Daniel Sandberg Taylor, 43, was charged last June in 5th District Court with three counts each of rape and aggravated sexual abuse of a child, all first-degree felonies.
The three alleged victims were all staying at Integrity House, a residential treatment center for troubled girls 12 to 17 years old.
Prosecutors last Friday filed a motion to dismiss the charges, saying it was discovered during follow-up investigation "that several of the alleged victims and witnesses lied about the underlying charges."
The motion also says that several of the alleged victims were "unable and unwilling to participate in the prosecution due to sever psychiatric and emotional issues."

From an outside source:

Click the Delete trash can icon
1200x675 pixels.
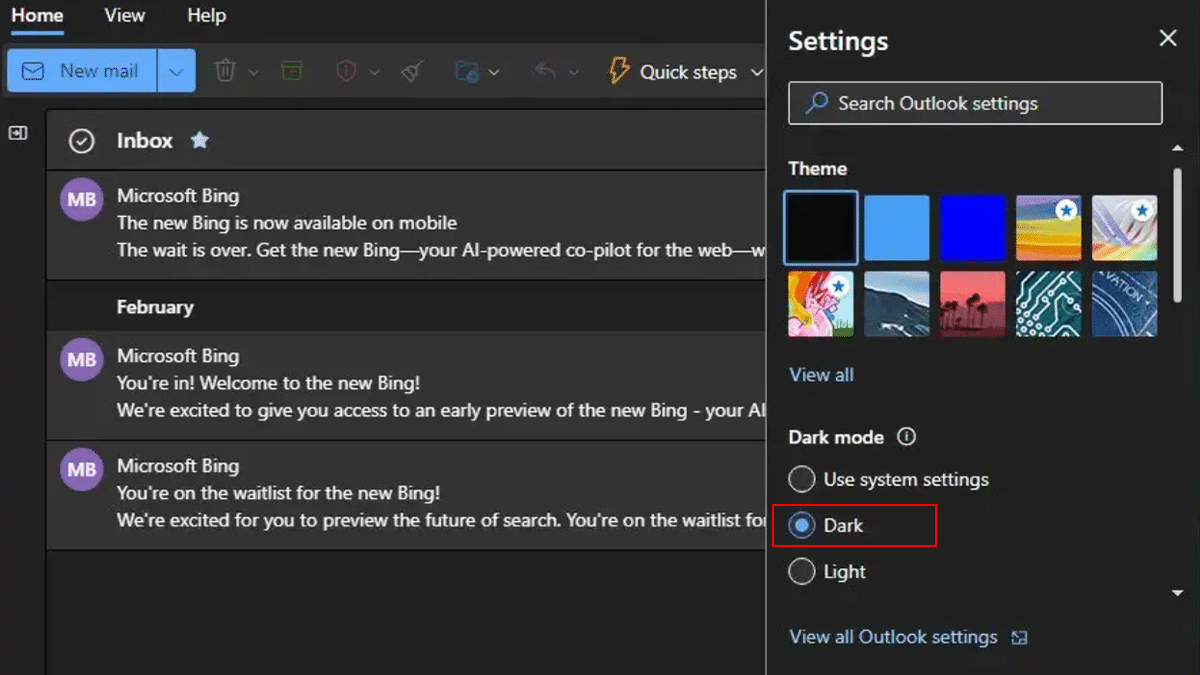pos(226,71)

Judge G. Michael Westfall dismissed the case without prejudice, meaning prosecutors cannot refile the charges.
A statement issued by defense attorney Blaine Hofeling said Taylor is "gratified" by the dismissal of all charges by Iron County prosecutors.
"Mr. Taylor has at all times maintained and continues to maintain his innocence," the statement says. "Mr. Taylor looks forward to trying to rebuild his life and wishes to express gratitude to those who have continued to believe in his innocence and who have provided invaluable support to him."
Also charged last June was Jamie Frost, 29, identified as a student/family advocate at Integrity House. Frost was charged with two counts of class B misdemeanor assault in the Iron County justice court. Court documents do not include information about the alleged crimes, except to say that they occurred on June 1, 2013.
In October, Frost entered a guilty plea in abeyance to one of the assault counts and the other was dismissed.